▸ **TASK**: Print the entries below in their entirety, exactly as they are written.

++++ STORED DATA ++++

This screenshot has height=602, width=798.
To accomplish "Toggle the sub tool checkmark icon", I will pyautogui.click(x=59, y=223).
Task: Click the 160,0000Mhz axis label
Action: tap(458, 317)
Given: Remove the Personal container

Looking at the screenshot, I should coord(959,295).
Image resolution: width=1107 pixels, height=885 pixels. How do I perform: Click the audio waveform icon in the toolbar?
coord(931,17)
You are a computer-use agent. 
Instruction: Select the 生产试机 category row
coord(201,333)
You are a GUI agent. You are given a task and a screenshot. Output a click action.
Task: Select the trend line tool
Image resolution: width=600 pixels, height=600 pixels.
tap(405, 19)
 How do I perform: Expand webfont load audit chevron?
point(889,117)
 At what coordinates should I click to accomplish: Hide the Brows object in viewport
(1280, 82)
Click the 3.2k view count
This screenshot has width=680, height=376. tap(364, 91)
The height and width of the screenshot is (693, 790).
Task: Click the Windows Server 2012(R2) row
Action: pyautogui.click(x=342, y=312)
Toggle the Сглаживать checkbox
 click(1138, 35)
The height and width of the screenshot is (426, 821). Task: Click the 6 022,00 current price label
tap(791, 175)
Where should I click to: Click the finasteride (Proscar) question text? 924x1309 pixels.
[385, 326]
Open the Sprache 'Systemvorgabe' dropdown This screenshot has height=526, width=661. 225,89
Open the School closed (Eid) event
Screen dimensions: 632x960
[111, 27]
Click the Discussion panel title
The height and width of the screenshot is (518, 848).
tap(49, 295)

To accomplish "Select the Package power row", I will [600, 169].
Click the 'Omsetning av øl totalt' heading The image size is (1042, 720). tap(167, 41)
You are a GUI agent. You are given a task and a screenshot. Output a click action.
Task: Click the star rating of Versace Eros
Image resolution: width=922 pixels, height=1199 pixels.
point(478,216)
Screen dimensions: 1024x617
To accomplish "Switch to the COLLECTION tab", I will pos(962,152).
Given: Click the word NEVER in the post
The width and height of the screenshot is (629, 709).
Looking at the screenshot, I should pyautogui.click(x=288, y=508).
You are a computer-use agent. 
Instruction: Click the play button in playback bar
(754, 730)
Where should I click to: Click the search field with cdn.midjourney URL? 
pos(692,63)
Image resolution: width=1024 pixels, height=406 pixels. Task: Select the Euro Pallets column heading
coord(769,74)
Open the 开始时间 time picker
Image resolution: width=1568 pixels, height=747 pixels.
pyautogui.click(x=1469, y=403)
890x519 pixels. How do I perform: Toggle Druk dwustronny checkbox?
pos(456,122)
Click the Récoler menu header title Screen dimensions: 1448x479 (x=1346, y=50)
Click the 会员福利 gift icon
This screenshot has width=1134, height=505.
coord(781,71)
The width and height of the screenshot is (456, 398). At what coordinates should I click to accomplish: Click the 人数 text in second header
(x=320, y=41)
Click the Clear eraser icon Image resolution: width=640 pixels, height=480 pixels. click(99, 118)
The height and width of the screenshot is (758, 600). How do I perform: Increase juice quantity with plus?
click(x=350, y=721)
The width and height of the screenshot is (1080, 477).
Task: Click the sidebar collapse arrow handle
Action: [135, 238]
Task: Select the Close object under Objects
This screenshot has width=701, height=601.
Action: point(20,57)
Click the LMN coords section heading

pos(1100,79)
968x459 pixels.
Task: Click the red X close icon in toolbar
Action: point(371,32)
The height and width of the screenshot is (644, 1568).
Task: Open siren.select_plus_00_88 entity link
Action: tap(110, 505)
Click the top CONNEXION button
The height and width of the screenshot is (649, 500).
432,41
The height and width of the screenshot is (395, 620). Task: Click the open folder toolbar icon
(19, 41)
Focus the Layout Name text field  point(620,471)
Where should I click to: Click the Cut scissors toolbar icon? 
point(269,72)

++++

▸ **EXERCISE SOLUTION**:
This screenshot has height=602, width=798.
To accomplish "Toggle the sub tool checkmark icon", I will pyautogui.click(x=59, y=223).
Task: Click the 160,0000Mhz axis label
Action: tap(458, 317)
Given: Remove the Personal container

Looking at the screenshot, I should coord(959,295).
Image resolution: width=1107 pixels, height=885 pixels. How do I perform: Click the audio waveform icon in the toolbar?
coord(931,17)
You are a computer-use agent. 
Instruction: Select the 生产试机 category row
coord(201,333)
You are a GUI agent. You are given a task and a screenshot. Output a click action.
Task: Select the trend line tool
Image resolution: width=600 pixels, height=600 pixels.
tap(405, 19)
 How do I perform: Expand webfont load audit chevron?
point(889,117)
 At what coordinates should I click to accomplish: Hide the Brows object in viewport
(1280, 82)
Click the 3.2k view count
This screenshot has width=680, height=376. tap(364, 91)
The height and width of the screenshot is (693, 790).
Task: Click the Windows Server 2012(R2) row
Action: pyautogui.click(x=342, y=312)
Toggle the Сглаживать checkbox
 click(1138, 35)
The height and width of the screenshot is (426, 821). Task: Click the 6 022,00 current price label
tap(791, 175)
Where should I click to: Click the finasteride (Proscar) question text? 924x1309 pixels.
[385, 326]
Open the Sprache 'Systemvorgabe' dropdown This screenshot has height=526, width=661. 225,89
Open the School closed (Eid) event
Screen dimensions: 632x960
[111, 27]
Click the Discussion panel title
The height and width of the screenshot is (518, 848).
tap(49, 295)

To accomplish "Select the Package power row", I will [600, 169].
Click the 'Omsetning av øl totalt' heading The image size is (1042, 720). tap(167, 41)
You are a GUI agent. You are given a task and a screenshot. Output a click action.
Task: Click the star rating of Versace Eros
Image resolution: width=922 pixels, height=1199 pixels.
point(478,216)
Screen dimensions: 1024x617
To accomplish "Switch to the COLLECTION tab", I will pos(962,152).
Given: Click the word NEVER in the post
The width and height of the screenshot is (629, 709).
Looking at the screenshot, I should pyautogui.click(x=288, y=508).
You are a computer-use agent. 
Instruction: Click the play button in playback bar
(754, 730)
Where should I click to: Click the search field with cdn.midjourney URL? 
pos(692,63)
Image resolution: width=1024 pixels, height=406 pixels. Task: Select the Euro Pallets column heading
coord(769,74)
Open the 开始时间 time picker
Image resolution: width=1568 pixels, height=747 pixels.
pyautogui.click(x=1469, y=403)
890x519 pixels. How do I perform: Toggle Druk dwustronny checkbox?
pos(456,122)
Click the Récoler menu header title Screen dimensions: 1448x479 (x=1346, y=50)
Click the 会员福利 gift icon
This screenshot has width=1134, height=505.
coord(781,71)
The width and height of the screenshot is (456, 398). At what coordinates should I click to accomplish: Click the 人数 text in second header
(x=320, y=41)
Click the Clear eraser icon Image resolution: width=640 pixels, height=480 pixels. click(99, 118)
The height and width of the screenshot is (758, 600). How do I perform: Increase juice quantity with plus?
click(x=350, y=721)
The width and height of the screenshot is (1080, 477).
Task: Click the sidebar collapse arrow handle
Action: [135, 238]
Task: Select the Close object under Objects
This screenshot has width=701, height=601.
Action: point(20,57)
Click the LMN coords section heading

pos(1100,79)
968x459 pixels.
Task: Click the red X close icon in toolbar
Action: point(371,32)
The height and width of the screenshot is (644, 1568).
Task: Open siren.select_plus_00_88 entity link
Action: tap(110, 505)
Click the top CONNEXION button
The height and width of the screenshot is (649, 500).
432,41
The height and width of the screenshot is (395, 620). Task: Click the open folder toolbar icon
(19, 41)
Focus the Layout Name text field  point(620,471)
Where should I click to: Click the Cut scissors toolbar icon? 
point(269,72)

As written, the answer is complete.